Die drei TV-Anstalten ARD, ORF und das Schweizer Fernsehen, das sich nach drei Jahren Pause wieder einklinkt, stellten am 9. August auf der Zugspitze das neue Konzept des „Musikantenstadl“ vor. Die Nachfolge von Karl Moik, dessen Vertrag nach 25 Jahren nicht verlängert worden war, tritt Schlagersänger Andy Borg an.
Besonders der musikalische Nachwuchs solle in der Volksmusiksendung in Zukunft eine wichtige Rolle spielen, kündigte der 45-Jährige vor Vertretern der Presse an. So werde es auf seine Anregung hin einen ganzjährigen „Stadl“-Nachwuchswettbewerb geben. Andy Borg selbst war in der ORF-Castingshow „Die große Chance“ entdeckt worden.

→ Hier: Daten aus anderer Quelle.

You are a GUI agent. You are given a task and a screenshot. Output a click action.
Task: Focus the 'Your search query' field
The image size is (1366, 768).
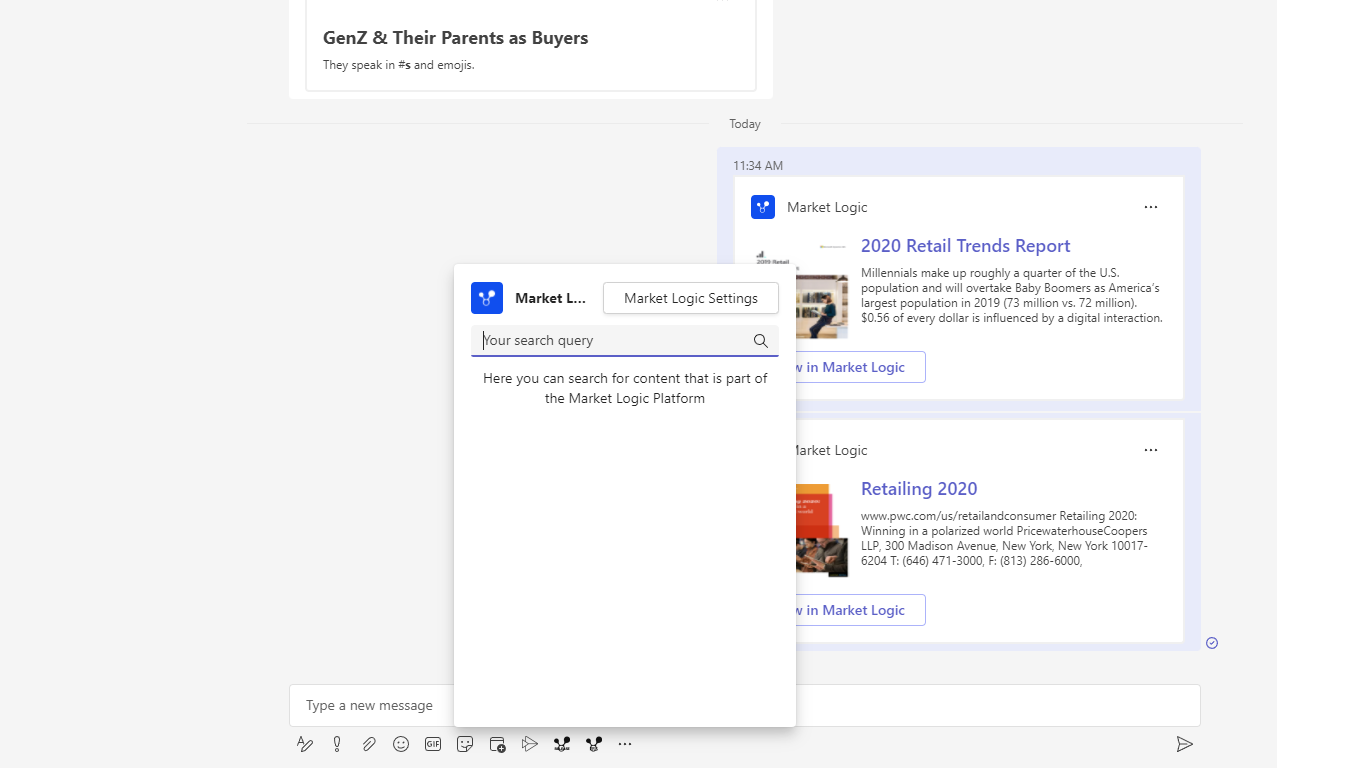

Als weitere Neuerungen kündigten die Verantwortlichen der Sender eine komplett neue Hallendekoration sowie Sketche mit dem fränkischen Komödiantenduo „Waltraud und Mariechen“ an. Außerdem wolle Borg sein Publikum am Anfang jeder Show mit einem neuen „Stadl“-Song begrüßen.
Der Unterhaltungschef des ORF, Edgar Böhm, versicherte, dass das Stammpublikum des „Musikantenstadl“ keineswegs vertrieben werden solle – er hoffe aber, dass jetzt „ein neues, vielleicht auch junges Publikum dazu kommt“.